Day of reckoning for the parched Southwest: technology and conservation won’t be enough

Original Reporting | By T.J. Lewan |

We’d just see cactus gardens adjacent to freeways instead of lush lawns; backyards without private swimming pools; golf courses with wider sand traps and artificial turf. But most industries – aerospace, software, computer chip manufacturing, car manufacturing and many services – would do just fine under a less water-intensive, sustainable model, Zetland says. These industries will not only sustain lots of jobs, he says, but could also “employ more people by using less water per job. The whole idea is to squeeze more productivity out of the water.”

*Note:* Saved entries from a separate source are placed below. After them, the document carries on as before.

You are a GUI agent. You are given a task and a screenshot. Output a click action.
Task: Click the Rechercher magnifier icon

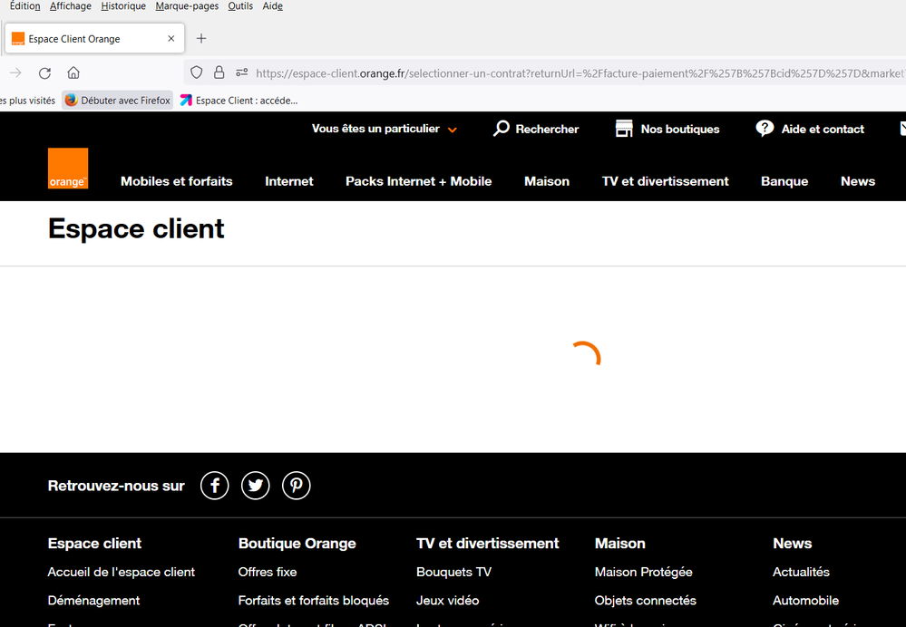(x=502, y=129)
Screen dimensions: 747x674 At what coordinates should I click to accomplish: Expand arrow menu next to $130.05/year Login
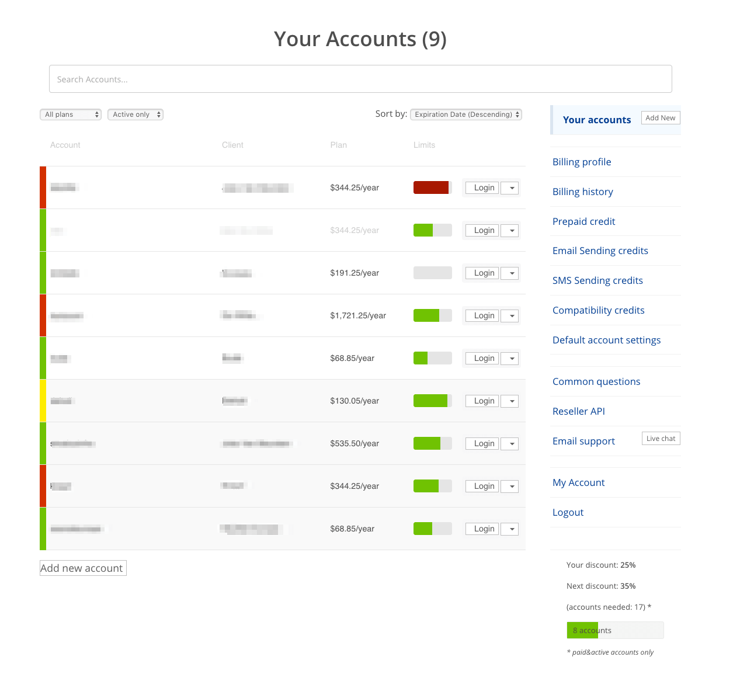(x=510, y=401)
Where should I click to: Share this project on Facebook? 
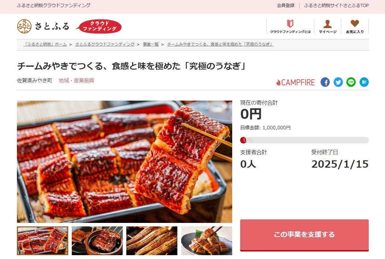325,82
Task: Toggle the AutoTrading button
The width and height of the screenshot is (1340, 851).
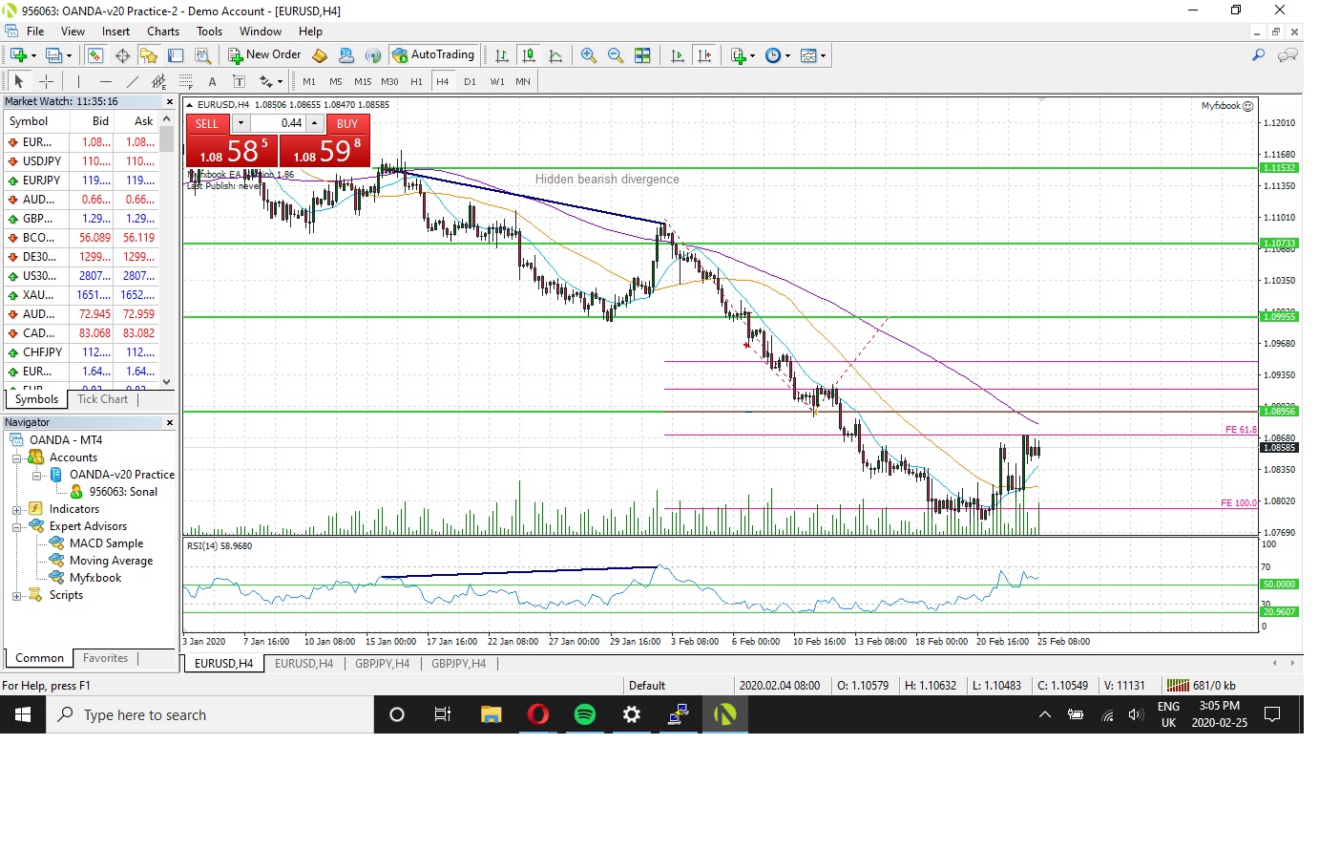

The big losers, he says, will be investors in “cheap-water” businesses: grass clippers, swimming pool installers, car washers to name a few – and some players in the agricultural industry. Water-intensive produce would be grown in regions that get more water naturally, and ranchers would go back to raising cattle on ranges, instead of growing dairy cows inside air-conditioned tents. Not all agricultural water would necessarily be transferred to the cities; farmers will sell water to one another.

Of course, if word gets out that a monthly water bill is higher than a mortgage payment, builders – or anyone else who promises cheap living with inexpensive water and air conditioning – are going to have a tough slog, says Ackerman, the economist and energy consultant.

“The Western dream,” he says, “is going to come with an asterisk that says ‘P.S. Bring your own water.’”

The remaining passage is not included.